» **EXERCISE AIM**:
Please rewrite the lines below, swapping "Where should I click to" for "Where do I click to" wherever it occurs and leaving everything else unchanged.

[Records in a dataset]
# # # # # # #

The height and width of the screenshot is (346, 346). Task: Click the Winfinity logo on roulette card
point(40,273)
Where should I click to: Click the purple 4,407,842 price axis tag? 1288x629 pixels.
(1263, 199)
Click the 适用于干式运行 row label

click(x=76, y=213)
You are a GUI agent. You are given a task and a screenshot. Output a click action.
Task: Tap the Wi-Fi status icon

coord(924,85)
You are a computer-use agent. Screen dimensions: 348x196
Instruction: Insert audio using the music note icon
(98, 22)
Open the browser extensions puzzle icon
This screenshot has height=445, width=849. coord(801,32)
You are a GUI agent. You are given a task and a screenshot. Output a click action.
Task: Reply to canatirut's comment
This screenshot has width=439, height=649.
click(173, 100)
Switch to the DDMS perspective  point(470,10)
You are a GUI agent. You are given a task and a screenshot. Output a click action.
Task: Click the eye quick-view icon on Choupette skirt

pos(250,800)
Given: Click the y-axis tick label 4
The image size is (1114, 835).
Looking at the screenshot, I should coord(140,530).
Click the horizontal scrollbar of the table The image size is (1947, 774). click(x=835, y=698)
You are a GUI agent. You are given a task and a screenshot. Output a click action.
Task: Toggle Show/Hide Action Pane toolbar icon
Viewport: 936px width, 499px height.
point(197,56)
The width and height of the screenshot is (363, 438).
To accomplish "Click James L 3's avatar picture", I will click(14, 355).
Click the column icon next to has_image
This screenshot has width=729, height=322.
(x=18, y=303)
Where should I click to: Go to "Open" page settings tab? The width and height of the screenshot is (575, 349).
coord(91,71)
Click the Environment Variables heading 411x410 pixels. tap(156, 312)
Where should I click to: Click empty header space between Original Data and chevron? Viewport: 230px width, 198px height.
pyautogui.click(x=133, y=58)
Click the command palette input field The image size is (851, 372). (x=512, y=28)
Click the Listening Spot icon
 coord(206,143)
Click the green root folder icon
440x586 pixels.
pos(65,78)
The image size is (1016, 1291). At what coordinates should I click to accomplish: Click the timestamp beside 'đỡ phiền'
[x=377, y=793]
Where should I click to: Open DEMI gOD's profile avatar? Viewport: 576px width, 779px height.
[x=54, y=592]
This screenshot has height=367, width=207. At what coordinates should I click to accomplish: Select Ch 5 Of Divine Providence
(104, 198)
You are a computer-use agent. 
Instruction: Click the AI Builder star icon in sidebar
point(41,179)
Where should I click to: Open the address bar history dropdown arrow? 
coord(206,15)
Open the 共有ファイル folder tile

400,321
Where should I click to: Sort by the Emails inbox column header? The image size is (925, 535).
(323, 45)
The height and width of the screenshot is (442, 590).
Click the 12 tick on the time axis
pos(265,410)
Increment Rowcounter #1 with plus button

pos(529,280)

# # # # # # #

» **OUTPUT FOR THIS EXERCISE**:
The height and width of the screenshot is (346, 346). Task: Click the Winfinity logo on roulette card
point(40,273)
Where do I click to: Click the purple 4,407,842 price axis tag? 1288x629 pixels.
(1263, 199)
Click the 适用于干式运行 row label

click(x=76, y=213)
You are a GUI agent. You are given a task and a screenshot. Output a click action.
Task: Tap the Wi-Fi status icon

coord(924,85)
You are a computer-use agent. Screen dimensions: 348x196
Instruction: Insert audio using the music note icon
(98, 22)
Open the browser extensions puzzle icon
This screenshot has height=445, width=849. coord(801,32)
You are a GUI agent. You are given a task and a screenshot. Output a click action.
Task: Reply to canatirut's comment
This screenshot has width=439, height=649.
click(173, 100)
Switch to the DDMS perspective  point(470,10)
You are a GUI agent. You are given a task and a screenshot. Output a click action.
Task: Click the eye quick-view icon on Choupette skirt

pos(250,800)
Given: Click the y-axis tick label 4
The image size is (1114, 835).
Looking at the screenshot, I should coord(140,530).
Click the horizontal scrollbar of the table The image size is (1947, 774). click(x=835, y=698)
You are a GUI agent. You are given a task and a screenshot. Output a click action.
Task: Toggle Show/Hide Action Pane toolbar icon
Viewport: 936px width, 499px height.
point(197,56)
The width and height of the screenshot is (363, 438).
To accomplish "Click James L 3's avatar picture", I will click(14, 355).
Click the column icon next to has_image
This screenshot has width=729, height=322.
(x=18, y=303)
Where do I click to: Go to "Open" page settings tab? The width and height of the screenshot is (575, 349).
coord(91,71)
Click the Environment Variables heading 411x410 pixels. tap(156, 312)
Where do I click to: Click empty header space between Original Data and chevron? Viewport: 230px width, 198px height.
pyautogui.click(x=133, y=58)
Click the command palette input field The image size is (851, 372). (x=512, y=28)
Click the Listening Spot icon
 coord(206,143)
Click the green root folder icon
440x586 pixels.
pos(65,78)
The image size is (1016, 1291). At what coordinates should I click to accomplish: Click the timestamp beside 'đỡ phiền'
[x=377, y=793]
Where do I click to: Open DEMI gOD's profile avatar? Viewport: 576px width, 779px height.
[x=54, y=592]
This screenshot has height=367, width=207. At what coordinates should I click to accomplish: Select Ch 5 Of Divine Providence
(104, 198)
You are a computer-use agent. 
Instruction: Click the AI Builder star icon in sidebar
point(41,179)
Where do I click to: Open the address bar history dropdown arrow? 
coord(206,15)
Open the 共有ファイル folder tile

400,321
Where do I click to: Sort by the Emails inbox column header? The image size is (925, 535).
(323, 45)
The height and width of the screenshot is (442, 590).
Click the 12 tick on the time axis
pos(265,410)
Increment Rowcounter #1 with plus button

pos(529,280)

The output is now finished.